Literature DB >> 3141782

Homologous recombination between transferred and chromosomal immunoglobulin kappa genes.

M D Baker1, M J Shulman.   

Abstract

Homologous recombination between transferred and chromosomal DNAs provides a means of introducing well-defined, predetermined changes in the chromosomal genes. Here we report that this approach can be used to specifically modify the immunoglobulin genes in mouse hybridoma cells. The test system is based on the Sp6 hybridoma, which synthesizes immunoglobulin M (kappa) specific for the hapten 2,4,6-trinitrophenyl (TNP). As recipient cells, we used the Sp6-derived mutant hybridoma igk14, which has a deletion of the kappa TNP gene and consequently does not synthesize TNP-specific immunoglobulin M. igk14 retains the mu TNP gene and two additional rearranged kappa genes, denoted kappa M21B1 and kappa M21G. As a transfer vector, we used pSV2neo bearing the functionally rearranged TNP-specific V kappa segment. Following DNA transfer by electroporation, we isolated rare transformants which produced normal amounts of the functional kappa TNP chain.
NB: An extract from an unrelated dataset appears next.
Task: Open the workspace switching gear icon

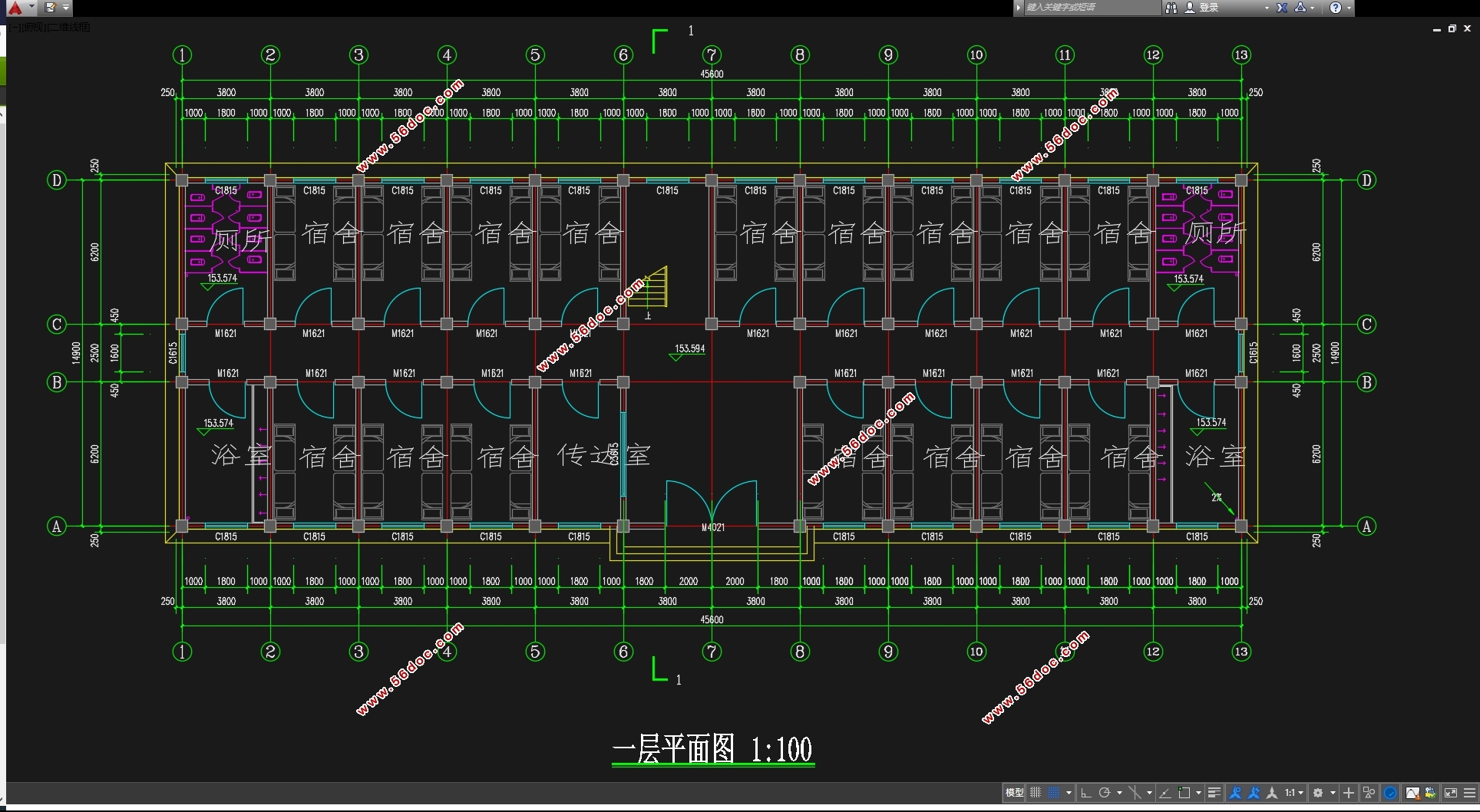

Analysis of the DNA of these transformants indicated that in all cases, a functional kappa TNP gene had been formed as the result of a homologous integrative recombination event with the igk14 kappa M21B1 gene. These results suggest that homologous recombination might be used for mapping and introducing immunoglobulin gene mutations and for more conveniently engineering specifically altered immunoglobulins.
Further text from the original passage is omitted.